Ah, To Be Freshly Pressed

If I could have a super power, it would be one that would allow for me to insert extra hours into the day, so that whenever I was feeling that the standard 24 were not sufficient for me to get done what I wanted to get done, I’d have a solution. Of course there would have to be a limit as to how often I could use the power, otherwise the calendar would never move.

I don’t blog enough. I’m aware of that. I’m envious of those who find time to post daily and wish I could be better at that (hence my wish for the super power). But beyond the ‘how often’ with blogging, there is an issue of the ‘what’. What is it that people want to read? What exactly will get me the attention I want, or really the attention that I need so that people will know my name when it’s time my book comes out? The other day my inbox went from having 20 unread messages in it to having 16,284. It seems unreal, I know. But have you heard of Nerdy Apple Bottom?

A few weeks ago I started a daily ritual of logging onto wordpress during lunch to look at the Freshly Pressed page where a sample of the day’s most noteworthy blog posts are in the spotlight. Sure, it might be a better use of my time if I were drafting my own new posts but, a) I’m reading some really good writing, some of which is written by my competition and b) I’m feeling extra motivated, wanting very badly to be amongst the lucky ones on Freshly Pressed. (Thank you Freshly Pressed for lighting a match under my ass.)

So the inbox explosion—it happened the other day after logging on [to Freshly Pressed] and seeing a post titled, “My Son Is Gay.”” Hmm,” I wondered, “I’ll have to see what that’s about.” So I clicked on it.

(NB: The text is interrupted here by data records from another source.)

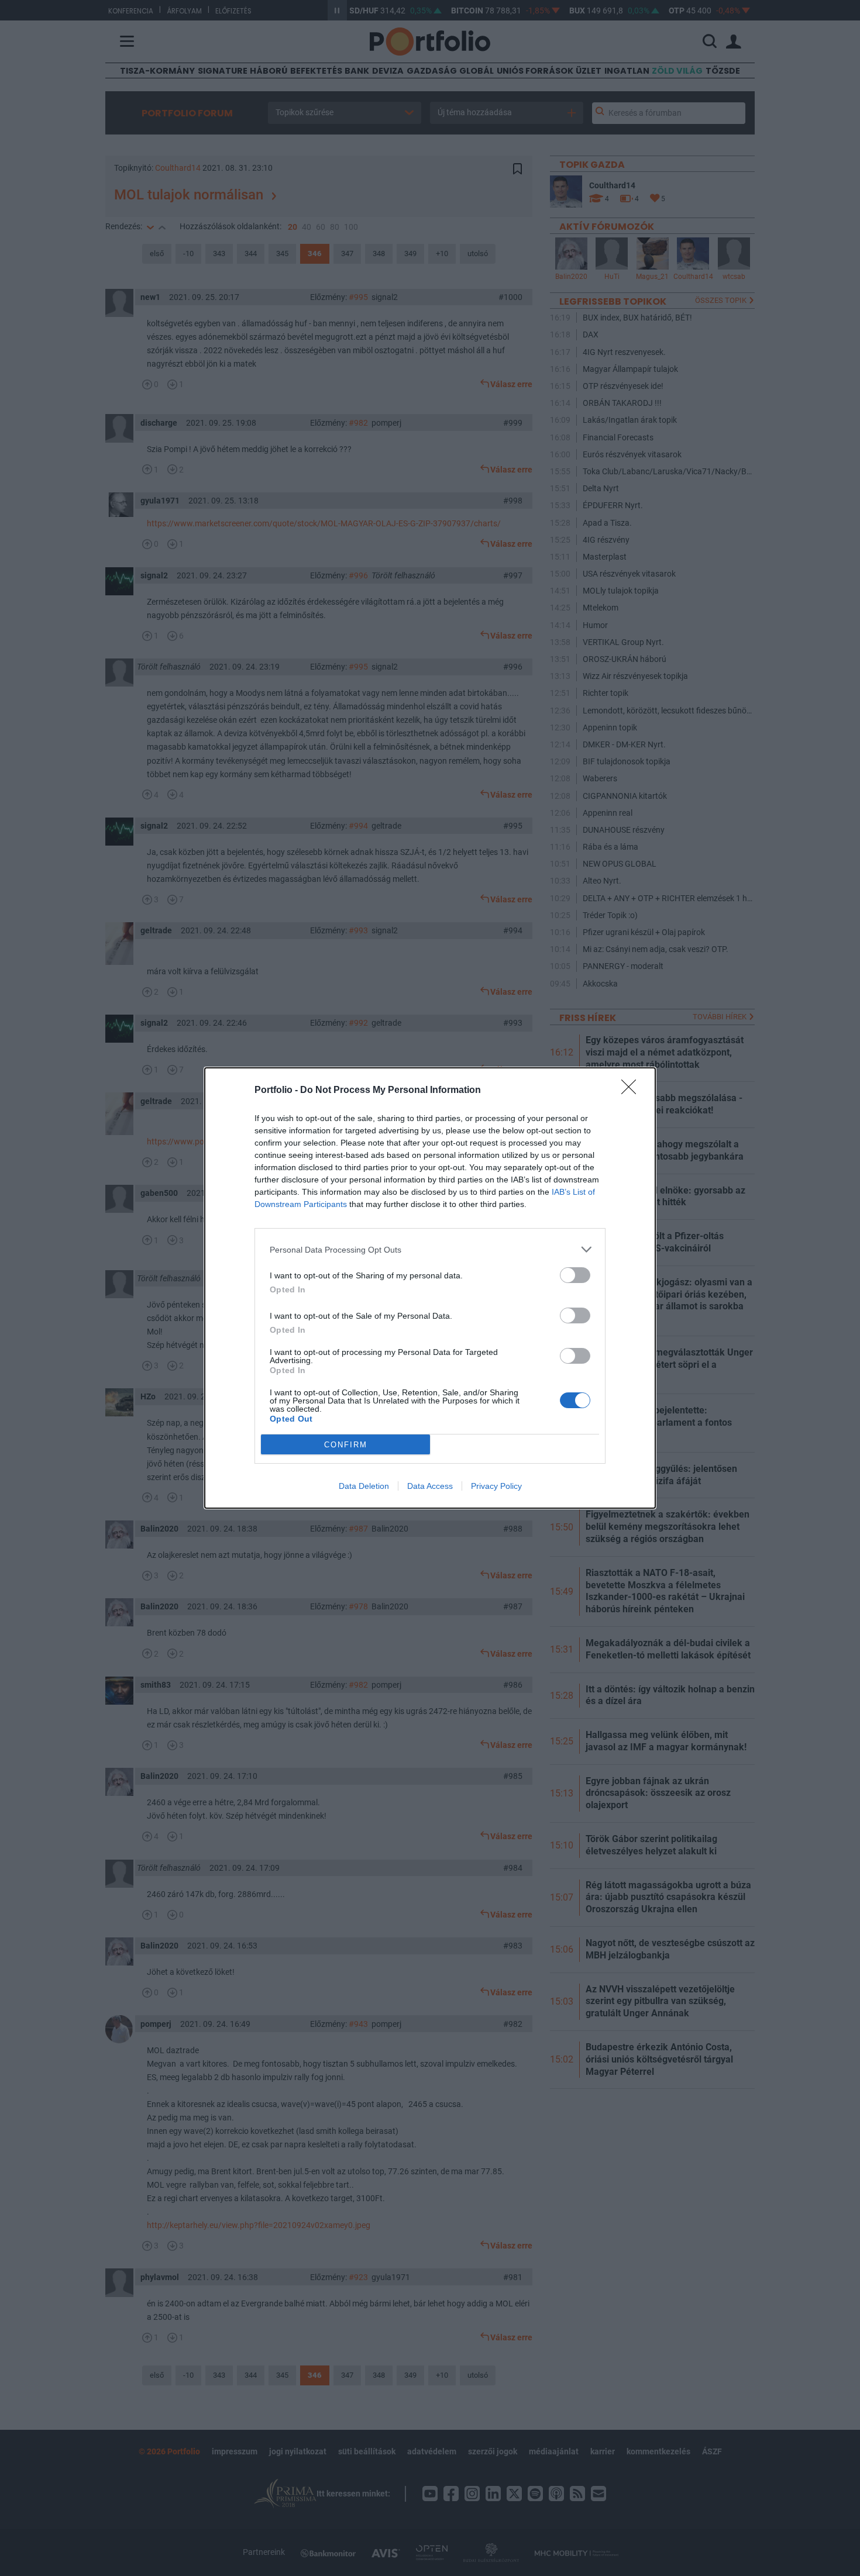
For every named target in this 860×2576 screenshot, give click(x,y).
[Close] (632, 1091)
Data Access (430, 1486)
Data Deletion (364, 1486)
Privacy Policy (496, 1486)
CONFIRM (345, 1444)
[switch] (575, 1275)
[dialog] (430, 1288)
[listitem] (430, 1249)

It was an essay written by a mother whose little boy wanted to dress up as Daphne from Scooby Doo for Halloween. Instead of telling you the whole story, I’ll let you click on the link above. What I will say was that reading it, the hair on my arms stood up, it was so emotional. And when I was finished, there was no way I could leave this woman’s blog without thanking her. So I clicked on the comment link, wrote her a little note and went to hit “send”. But before actually doing that, I checked a little box that asked if I wanted to see others’ comments as they were posted. “Sure,” I thought, figuring it would be interesting to see what others had to say. That’s where I made my mistake…

…because I never imagined 37,000 comments. Who can read 37,000 comments? Certainly not I. But the email alerts kept coming. And not one or two. Hundreds…thousands…by the minute, continuously rolling in, like the oil from the BP rig that kept spewing this past summer, day after day after day. Thankfully, before all 37,000 of the comments reached me, I was able to redirect any incoming ones to my recycle bin. But as for the 16,000 that did make it to my inbox, I’m still working on deleting them… a chunk at a time in fear my computer might spontaneously combust.

Of course I wish I had the time to read each and every reply in support of the anonymous mother writer. And I congratulate any blogger who can garner such a wealth of attention. Now, for brainstorming!

Should I ever make it to a point where my readership hits the quadruple digits and every one of my visitors takes time to comment, I promise, I will somehow find the time to read every one… even if I do have to fit it into my 24-hour day.